##### Документ
Журнальный зал

Русский
толстый журнал как эстетический феномен

Опубликовано в журнале: Новый Мир 1996, 7

Всего и надо, что вчитаться

ВСЕГО И НАДО, ЧТО ВЧИТАТЬСЯ

 

Михаил Городинский. Позабудем свои неудачи. СПб. ТОО «Журнал «Нева». 1994»1. 198 стр.

 

«Уже непривычно даже читать прозу такого качества. Грустную, нежную, глубокую, с прекрасным юмором, написанную точно и ярко». Так высказался о книге Михаила Городинского прозаик Валерий Попов в краткой аннотации. Столь лестное и определенное суждение не то чтобы небесспорно, но, во всяком случае, не окончательно. Неопровержимо лишь одно: читать «Позабудем свои неудачи» сегодня непривычно. Но тут возникает вопрос: почему? В чем причина этой необычности? Вопрос, побуждающий к размышлениям о нынешнем дне и сегодняшней прозе. Случилось так, что последние годы мы все реже и реже обременяем себя подобными раздумьями: проза, изящная словесность интересует уже немногих и, наверное, таковых становится все меньше...

Если не пытаться дать качественного (замечательная! отвратительная!) определения современной российской жизни, то не останется ничего иного, кроме как воспеть хвалу бурному и неудержимому ее потоку, подхватившему и повлекшему нас куда-то. Нет ничего интересней, увлекательней бешеной этой стихии: еще немного, и Ниагара в сравнении с ней — подтаявший снег, журчащий в придорожной канаве. Можно гадать, какими крылатыми фразами, каким единственно верным словом обзовут Россию девяностых годов XX века мудрые наши потомки, но в одном мы можем быть спокойны: от уничижительных слов — «мертвый сезон», «застой», «болотная трясина» — мы застрахованы. Если в нас, «ленивых и нелюбопытных», есть сегодня что-то стоящее, то это непреодолимое чувство беспокойства за собственную жизнь и жизнь близких, за жизнь своих ближних и дальних сограждан. Неудержимый поток и неукротимое беспокойство ежесекундно понуждают напрягать мозг, шевелить руками-ногами, и это так странно, так ново, так непривычно, как непривычно и странно само броуновское это движение, возникшее под влиянием неисчислимых ударов непредсказуемой российской среды (земли — почвы — судьбы) по бренным нашим телам и душам.
##########
##### Исходные данные
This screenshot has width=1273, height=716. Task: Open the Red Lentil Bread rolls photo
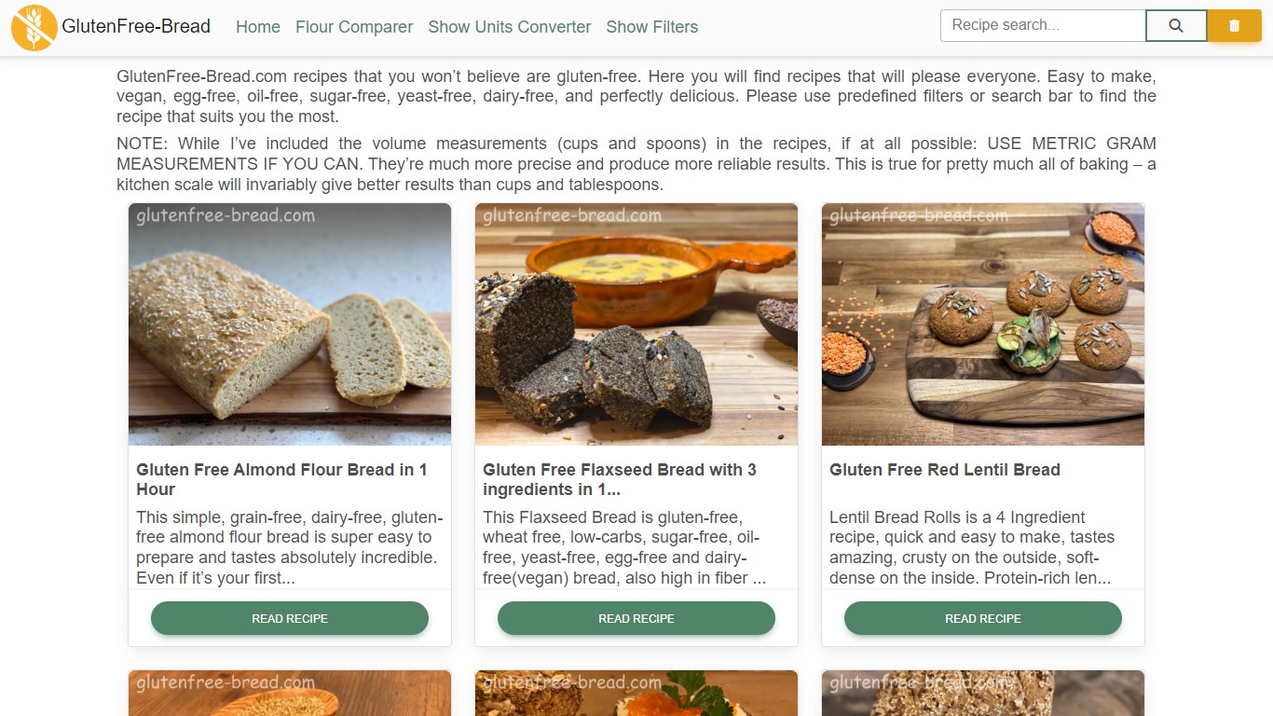tap(983, 324)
##########
Приведите отрывок рецензии от «Михаил Городинский. Позабудем» до «становится все меньше...», заменив в нем «прозаик» на «писатель».

__Выполненное задание__:
Михаил Городинский. Позабудем свои неудачи. СПб. ТОО «Журнал «Нева». 1994»1. 198 стр.

 

«Уже непривычно даже читать прозу такого качества. Грустную, нежную, глубокую, с прекрасным юмором, написанную точно и ярко». Так высказался о книге Михаила Городинского писатель Валерий Попов в краткой аннотации. Столь лестное и определенное суждение не то чтобы небесспорно, но, во всяком случае, не окончательно. Неопровержимо лишь одно: читать «Позабудем свои неудачи» сегодня непривычно. Но тут возникает вопрос: почему? В чем причина этой необычности? Вопрос, побуждающий к размышлениям о нынешнем дне и сегодняшней прозе. Случилось так, что последние годы мы все реже и реже обременяем себя подобными раздумьями: проза, изящная словесность интересует уже немногих и, наверное, таковых становится все меньше...